The [email protected] table is a good metaphor for treatment or treatment with PI's.  There will be odds of success and odds for losing.  I simply don't think those "odds" have yet been established.  There are many new compounds that will soon be added to SOC.  It seems to me that Vertex triple therapy could drop our population by close to 70 percent.  If it is determined that other therapies can up the SVR rate it would seem that the HCV infected population will dramatically drop, and fairly soon.  Who knows what the SVR rates will be when they add polymerase inhibitors to the mix, alinia, etc?  I only see treatment getting shorter, safer, and more effective.  The next 5 years will bring a lot of changes, IMHO.

220090 tn?1379167187
In the past, I had a two log drop by week 12 and undetectable by week 24.  With prove 3, I had a one log drop within 5 hours and undetectable by week 2.  On the first day, blood is drawn before you take the drugs and every hour for five hours after that.  I don't have the numbers in from of me, but I recall that I started with 8.8 million IU and within an hour I was down to 5 million IU!  My memory isn't great these days (since treatment) so I better verify the numbers when I get home next week.
Avatar universal
andiamo: thanks! It sounds as you clearly were on the EVR side of soc response and this was enough to obliterate any residual resistance. As more prove 3 data comes in it'll be clearer whether even those with less than a 2-log can get by.
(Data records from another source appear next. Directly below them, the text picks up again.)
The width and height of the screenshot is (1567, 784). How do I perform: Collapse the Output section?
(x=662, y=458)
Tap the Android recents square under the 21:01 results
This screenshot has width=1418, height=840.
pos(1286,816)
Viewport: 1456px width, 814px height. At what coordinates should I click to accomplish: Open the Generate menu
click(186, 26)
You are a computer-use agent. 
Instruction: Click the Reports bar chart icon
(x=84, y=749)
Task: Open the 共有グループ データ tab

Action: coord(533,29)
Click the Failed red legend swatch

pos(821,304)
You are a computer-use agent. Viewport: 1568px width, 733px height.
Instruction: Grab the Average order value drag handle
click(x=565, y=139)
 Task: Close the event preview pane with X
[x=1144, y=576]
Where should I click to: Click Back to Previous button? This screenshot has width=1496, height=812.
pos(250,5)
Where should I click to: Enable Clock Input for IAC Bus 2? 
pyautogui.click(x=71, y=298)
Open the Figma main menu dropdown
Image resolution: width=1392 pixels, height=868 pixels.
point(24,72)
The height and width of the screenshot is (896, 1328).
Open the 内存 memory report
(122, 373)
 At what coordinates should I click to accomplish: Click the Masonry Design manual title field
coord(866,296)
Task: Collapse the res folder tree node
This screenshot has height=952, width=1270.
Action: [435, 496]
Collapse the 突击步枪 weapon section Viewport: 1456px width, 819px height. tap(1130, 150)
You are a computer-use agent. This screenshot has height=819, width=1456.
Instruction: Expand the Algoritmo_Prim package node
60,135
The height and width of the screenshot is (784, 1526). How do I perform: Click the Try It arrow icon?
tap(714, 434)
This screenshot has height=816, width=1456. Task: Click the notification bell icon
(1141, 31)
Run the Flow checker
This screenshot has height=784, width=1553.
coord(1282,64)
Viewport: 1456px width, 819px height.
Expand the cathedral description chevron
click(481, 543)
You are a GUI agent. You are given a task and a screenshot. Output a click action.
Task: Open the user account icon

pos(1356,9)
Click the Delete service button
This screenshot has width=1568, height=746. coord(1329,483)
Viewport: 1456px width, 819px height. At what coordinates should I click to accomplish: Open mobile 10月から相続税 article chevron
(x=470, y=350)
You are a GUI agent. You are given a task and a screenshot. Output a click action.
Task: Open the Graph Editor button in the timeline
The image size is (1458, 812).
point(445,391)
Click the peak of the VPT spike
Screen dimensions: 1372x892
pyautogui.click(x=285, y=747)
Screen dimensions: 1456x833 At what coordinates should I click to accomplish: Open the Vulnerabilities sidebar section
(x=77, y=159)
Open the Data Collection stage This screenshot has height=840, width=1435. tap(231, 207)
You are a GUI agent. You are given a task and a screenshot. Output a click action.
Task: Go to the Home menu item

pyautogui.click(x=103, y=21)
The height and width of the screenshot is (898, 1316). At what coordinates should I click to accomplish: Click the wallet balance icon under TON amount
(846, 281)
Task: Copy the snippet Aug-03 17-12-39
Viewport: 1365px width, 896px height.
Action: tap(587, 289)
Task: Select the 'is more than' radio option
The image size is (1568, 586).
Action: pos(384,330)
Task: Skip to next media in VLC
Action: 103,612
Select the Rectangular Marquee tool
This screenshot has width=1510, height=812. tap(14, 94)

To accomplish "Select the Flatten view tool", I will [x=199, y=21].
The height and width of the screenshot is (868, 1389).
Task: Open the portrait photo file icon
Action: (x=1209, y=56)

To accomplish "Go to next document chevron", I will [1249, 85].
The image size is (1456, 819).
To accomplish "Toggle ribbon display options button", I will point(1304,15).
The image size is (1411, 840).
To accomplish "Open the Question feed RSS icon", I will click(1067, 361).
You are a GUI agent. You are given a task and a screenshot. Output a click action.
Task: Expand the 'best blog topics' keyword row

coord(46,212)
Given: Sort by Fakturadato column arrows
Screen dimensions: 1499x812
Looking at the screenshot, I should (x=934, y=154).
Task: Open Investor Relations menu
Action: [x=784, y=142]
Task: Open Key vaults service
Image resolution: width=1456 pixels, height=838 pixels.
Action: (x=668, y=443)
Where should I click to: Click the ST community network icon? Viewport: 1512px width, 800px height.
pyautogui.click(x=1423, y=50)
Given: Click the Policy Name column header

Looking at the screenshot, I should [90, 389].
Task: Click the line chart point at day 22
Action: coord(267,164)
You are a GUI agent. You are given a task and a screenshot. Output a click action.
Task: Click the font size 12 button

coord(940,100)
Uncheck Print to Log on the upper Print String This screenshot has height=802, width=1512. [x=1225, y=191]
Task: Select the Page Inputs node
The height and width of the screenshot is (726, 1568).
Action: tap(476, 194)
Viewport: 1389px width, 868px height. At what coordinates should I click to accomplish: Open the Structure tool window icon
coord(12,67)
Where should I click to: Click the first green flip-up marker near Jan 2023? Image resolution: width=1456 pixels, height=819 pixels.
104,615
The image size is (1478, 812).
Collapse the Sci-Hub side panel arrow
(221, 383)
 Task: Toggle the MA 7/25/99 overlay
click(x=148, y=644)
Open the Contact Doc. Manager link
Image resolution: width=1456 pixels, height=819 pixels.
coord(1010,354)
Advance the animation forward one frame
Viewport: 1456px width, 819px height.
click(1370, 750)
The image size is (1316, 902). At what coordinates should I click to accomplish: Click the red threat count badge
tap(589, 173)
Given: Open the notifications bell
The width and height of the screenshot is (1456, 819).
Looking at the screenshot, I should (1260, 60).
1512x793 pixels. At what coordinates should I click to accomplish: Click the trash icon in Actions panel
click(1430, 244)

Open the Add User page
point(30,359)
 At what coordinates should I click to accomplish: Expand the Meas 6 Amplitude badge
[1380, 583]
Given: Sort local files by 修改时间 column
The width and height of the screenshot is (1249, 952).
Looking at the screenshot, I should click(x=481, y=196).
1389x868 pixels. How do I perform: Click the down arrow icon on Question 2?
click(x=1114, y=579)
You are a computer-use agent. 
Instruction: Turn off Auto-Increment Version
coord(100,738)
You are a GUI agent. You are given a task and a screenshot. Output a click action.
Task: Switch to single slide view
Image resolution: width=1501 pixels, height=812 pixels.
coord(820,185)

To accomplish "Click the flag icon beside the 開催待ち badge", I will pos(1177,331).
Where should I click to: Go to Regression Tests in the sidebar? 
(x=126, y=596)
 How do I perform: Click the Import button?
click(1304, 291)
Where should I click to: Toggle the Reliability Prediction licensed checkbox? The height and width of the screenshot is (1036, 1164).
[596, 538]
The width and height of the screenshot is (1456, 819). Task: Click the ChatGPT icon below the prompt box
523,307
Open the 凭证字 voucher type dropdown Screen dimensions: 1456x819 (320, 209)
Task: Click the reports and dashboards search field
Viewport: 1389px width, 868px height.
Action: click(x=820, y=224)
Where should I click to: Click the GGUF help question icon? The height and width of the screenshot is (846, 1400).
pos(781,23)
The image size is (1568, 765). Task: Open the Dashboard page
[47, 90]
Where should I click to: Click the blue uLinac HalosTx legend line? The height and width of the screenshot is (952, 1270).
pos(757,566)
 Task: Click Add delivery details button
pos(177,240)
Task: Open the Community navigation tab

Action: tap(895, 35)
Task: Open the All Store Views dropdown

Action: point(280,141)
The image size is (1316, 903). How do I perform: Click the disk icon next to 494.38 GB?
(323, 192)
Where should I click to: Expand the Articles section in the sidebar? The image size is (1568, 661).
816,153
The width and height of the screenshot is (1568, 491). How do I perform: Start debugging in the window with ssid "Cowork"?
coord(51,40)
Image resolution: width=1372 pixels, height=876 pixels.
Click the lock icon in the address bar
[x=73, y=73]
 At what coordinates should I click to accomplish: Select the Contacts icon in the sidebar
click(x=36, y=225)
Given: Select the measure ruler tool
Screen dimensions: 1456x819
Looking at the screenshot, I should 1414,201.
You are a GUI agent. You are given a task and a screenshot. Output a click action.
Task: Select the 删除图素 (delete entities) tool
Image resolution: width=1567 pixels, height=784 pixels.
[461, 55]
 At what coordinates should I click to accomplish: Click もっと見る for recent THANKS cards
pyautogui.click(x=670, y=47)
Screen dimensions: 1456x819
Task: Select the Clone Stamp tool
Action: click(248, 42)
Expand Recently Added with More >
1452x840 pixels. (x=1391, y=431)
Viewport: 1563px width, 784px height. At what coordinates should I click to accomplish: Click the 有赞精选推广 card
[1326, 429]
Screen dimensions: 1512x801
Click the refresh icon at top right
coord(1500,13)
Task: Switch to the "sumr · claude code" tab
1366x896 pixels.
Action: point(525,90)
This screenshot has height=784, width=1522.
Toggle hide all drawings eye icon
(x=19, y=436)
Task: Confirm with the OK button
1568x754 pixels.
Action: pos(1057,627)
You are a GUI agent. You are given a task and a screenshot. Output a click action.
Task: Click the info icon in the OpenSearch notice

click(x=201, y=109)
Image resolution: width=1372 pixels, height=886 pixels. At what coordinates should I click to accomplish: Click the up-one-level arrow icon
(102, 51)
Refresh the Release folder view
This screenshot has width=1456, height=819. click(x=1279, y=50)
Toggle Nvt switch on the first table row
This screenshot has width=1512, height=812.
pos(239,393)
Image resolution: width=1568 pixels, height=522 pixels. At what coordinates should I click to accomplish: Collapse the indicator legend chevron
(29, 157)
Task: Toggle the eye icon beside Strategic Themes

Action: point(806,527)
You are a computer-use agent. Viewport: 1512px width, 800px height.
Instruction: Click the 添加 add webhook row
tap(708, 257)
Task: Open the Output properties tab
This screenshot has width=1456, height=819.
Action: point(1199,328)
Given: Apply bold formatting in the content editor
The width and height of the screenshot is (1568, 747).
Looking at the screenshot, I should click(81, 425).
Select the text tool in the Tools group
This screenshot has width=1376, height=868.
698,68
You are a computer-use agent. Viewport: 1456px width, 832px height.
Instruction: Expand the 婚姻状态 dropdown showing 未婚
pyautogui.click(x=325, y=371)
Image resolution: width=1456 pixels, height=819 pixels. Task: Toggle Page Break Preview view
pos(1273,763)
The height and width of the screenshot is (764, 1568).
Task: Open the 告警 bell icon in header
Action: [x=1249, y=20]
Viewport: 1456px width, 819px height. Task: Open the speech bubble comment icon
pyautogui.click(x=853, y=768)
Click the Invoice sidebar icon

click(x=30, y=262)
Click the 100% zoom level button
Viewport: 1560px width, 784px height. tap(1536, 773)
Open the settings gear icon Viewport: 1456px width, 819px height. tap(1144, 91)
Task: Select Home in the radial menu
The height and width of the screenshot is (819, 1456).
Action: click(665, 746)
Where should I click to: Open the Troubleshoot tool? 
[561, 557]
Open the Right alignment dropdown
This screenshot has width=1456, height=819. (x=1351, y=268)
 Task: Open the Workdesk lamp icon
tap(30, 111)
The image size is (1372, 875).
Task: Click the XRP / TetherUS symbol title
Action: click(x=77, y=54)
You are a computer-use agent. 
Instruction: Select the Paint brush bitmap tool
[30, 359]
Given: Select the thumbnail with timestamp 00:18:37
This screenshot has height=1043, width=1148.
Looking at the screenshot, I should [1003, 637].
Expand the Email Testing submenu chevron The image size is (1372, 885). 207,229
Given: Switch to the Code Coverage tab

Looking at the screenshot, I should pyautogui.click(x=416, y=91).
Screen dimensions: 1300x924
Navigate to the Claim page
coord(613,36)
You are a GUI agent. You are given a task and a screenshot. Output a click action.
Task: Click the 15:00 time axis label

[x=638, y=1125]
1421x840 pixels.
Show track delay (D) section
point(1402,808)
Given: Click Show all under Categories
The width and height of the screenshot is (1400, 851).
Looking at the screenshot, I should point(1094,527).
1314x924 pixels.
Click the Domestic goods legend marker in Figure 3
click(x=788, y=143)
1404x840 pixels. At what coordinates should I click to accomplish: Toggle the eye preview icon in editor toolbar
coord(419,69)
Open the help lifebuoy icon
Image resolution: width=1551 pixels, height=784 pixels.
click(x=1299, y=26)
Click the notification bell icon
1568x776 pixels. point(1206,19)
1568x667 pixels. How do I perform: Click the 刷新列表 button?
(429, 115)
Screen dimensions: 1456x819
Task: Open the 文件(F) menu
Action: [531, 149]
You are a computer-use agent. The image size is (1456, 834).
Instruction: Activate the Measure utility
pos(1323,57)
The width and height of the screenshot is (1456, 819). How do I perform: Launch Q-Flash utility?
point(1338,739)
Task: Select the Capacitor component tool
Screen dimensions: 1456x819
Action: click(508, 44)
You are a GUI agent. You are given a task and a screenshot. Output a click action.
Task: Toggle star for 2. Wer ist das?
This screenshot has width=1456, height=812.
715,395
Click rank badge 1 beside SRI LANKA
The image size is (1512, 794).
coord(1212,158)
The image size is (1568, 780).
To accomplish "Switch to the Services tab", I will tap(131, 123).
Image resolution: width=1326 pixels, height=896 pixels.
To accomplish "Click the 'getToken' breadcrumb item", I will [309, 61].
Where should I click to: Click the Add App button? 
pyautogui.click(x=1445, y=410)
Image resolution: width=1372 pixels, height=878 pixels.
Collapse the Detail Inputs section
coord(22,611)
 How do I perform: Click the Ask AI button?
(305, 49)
willy: hopefully dointime will succeed in her request for the sequence information collected as part of her unsuccessful vx tx. Whether her post-tx viral distribution is or is-not enriched in resistance-conferring mutations will affect whether reusing vx or other ns3s with a similar resistance mutation profile is  remains viable option. All we seem to know at this point is that

(a) resistance mutation are fairly easy to come by:
"V36A/M or T54A substitutions conferred less than eightfold resistance to telaprevir. Variants with double substitutions at Val36 plus Thr54 had ~20-fold resistance to telaprevir, and variants with double substitutions at Val36 plus Arg155 or Ala156 had  gt 40-fold resistance to telaprevir"
from http://www.ncbi.nlm.nih.gov/pubmed/17938182

and (b) the mutations are handicapped with respect to soc
"those sequences that are more distant from an optimal sequence being less able to resist the pressures of interferon-based therapy."
from http://www.ncbi.nlm.nih.gov/pubmed/18463735

The quantitative part of "so exactly how unfit are they?" and "how much soc response does it take to obliterate them" still seems to out of reach.